[Saved entries]
== Segment start ==

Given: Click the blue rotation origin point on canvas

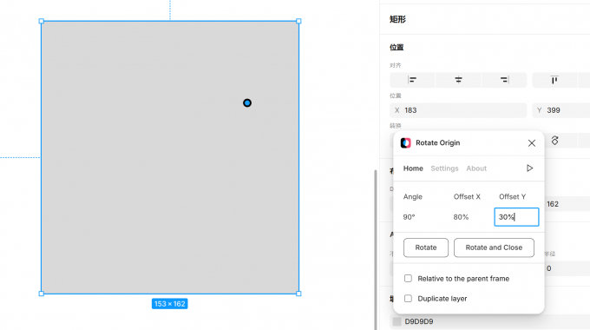Looking at the screenshot, I should (247, 102).
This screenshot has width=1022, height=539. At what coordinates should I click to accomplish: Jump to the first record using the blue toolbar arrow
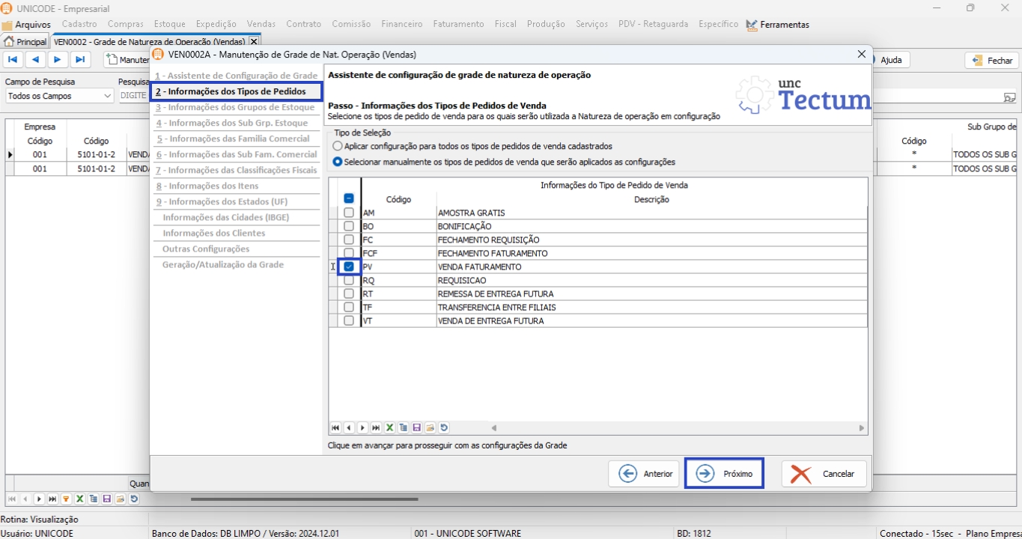point(13,60)
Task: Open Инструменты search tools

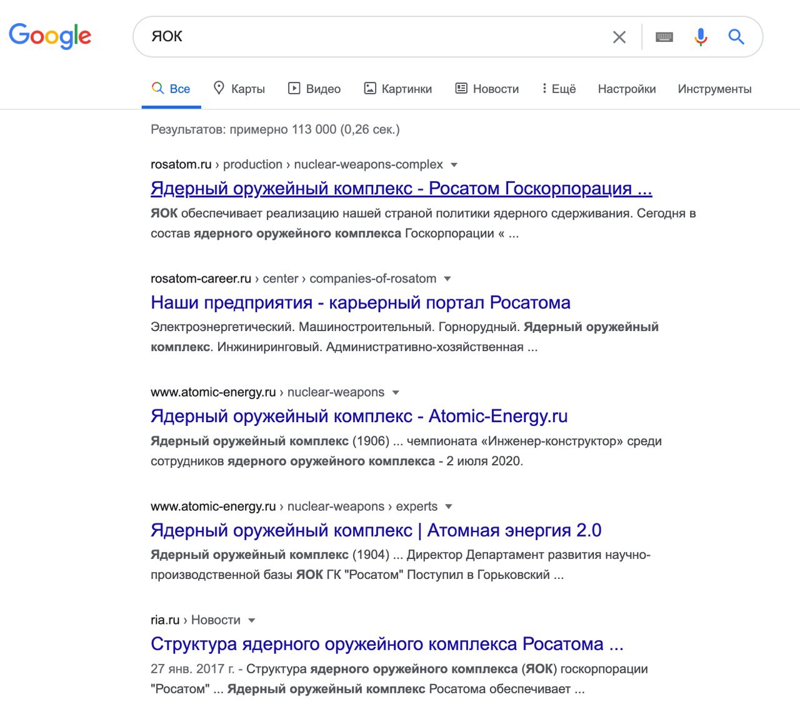Action: click(x=714, y=89)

== Segment end ==

* **EXERCISE AIM**:
Go through the lines above and write each one out verbatim, skipping the pictures.

* **WRITTEN ANSWER**:
Given: Click the blue rotation origin point on canvas

Looking at the screenshot, I should (247, 102).
This screenshot has width=1022, height=539. At what coordinates should I click to accomplish: Jump to the first record using the blue toolbar arrow
point(13,60)
Task: Open Инструменты search tools

Action: click(x=714, y=89)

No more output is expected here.